*WHAT TO WORK ON*.
Would you go through the records below and copy each line with the string "computer"?
..........
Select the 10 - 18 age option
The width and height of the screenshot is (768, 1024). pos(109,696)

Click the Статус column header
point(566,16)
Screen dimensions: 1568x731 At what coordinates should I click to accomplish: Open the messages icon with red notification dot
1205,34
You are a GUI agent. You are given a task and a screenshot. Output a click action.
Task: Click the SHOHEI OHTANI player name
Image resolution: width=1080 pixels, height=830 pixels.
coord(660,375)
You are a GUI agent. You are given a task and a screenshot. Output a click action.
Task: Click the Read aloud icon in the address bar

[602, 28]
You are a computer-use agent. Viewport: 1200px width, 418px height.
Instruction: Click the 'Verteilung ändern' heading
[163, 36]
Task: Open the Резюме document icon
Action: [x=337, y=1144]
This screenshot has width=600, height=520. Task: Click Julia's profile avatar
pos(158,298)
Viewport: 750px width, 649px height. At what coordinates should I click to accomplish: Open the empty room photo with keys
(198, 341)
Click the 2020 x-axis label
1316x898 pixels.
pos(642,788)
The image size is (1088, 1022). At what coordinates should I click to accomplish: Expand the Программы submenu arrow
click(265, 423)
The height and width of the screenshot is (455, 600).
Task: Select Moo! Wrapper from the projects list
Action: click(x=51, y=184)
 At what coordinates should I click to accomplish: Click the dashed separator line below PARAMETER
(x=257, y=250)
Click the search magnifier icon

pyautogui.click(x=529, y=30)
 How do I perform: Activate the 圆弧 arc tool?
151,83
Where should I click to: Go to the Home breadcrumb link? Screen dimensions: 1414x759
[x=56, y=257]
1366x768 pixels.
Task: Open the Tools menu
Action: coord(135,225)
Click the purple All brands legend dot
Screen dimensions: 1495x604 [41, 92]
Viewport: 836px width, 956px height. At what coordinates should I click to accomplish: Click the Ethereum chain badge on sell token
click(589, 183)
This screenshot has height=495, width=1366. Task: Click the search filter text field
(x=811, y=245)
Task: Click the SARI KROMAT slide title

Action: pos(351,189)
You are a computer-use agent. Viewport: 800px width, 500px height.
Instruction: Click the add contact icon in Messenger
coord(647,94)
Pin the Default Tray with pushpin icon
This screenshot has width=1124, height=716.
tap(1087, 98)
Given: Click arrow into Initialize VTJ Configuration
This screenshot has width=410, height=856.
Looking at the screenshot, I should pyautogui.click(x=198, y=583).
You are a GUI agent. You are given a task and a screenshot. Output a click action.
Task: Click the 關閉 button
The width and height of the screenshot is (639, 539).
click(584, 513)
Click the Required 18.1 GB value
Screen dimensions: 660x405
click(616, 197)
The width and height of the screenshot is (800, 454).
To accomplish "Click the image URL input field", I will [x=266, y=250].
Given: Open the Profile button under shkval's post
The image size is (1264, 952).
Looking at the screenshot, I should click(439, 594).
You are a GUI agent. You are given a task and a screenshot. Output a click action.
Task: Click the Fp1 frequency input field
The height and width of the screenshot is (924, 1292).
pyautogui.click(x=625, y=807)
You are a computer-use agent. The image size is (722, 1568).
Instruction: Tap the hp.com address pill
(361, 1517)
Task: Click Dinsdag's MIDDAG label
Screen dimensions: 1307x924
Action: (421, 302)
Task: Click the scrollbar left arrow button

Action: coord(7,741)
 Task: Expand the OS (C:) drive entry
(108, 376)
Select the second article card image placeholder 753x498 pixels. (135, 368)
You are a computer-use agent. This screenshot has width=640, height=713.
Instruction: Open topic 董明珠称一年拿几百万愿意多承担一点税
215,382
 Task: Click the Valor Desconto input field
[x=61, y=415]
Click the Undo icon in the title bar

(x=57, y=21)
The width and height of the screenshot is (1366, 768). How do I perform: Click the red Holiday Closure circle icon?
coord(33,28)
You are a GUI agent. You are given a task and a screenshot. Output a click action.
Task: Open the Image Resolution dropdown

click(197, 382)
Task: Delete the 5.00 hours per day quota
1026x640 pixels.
..........
*SOLUTION FOR THIS TASK*.
You are a computer-use agent. Viewport: 1200px width, 418px height.
You are a computer-use agent. Viewport: 800px width, 500px height.
You are a computer-use agent. The image size is (722, 1568).
You are a computer-use agent. This screenshot has width=640, height=713.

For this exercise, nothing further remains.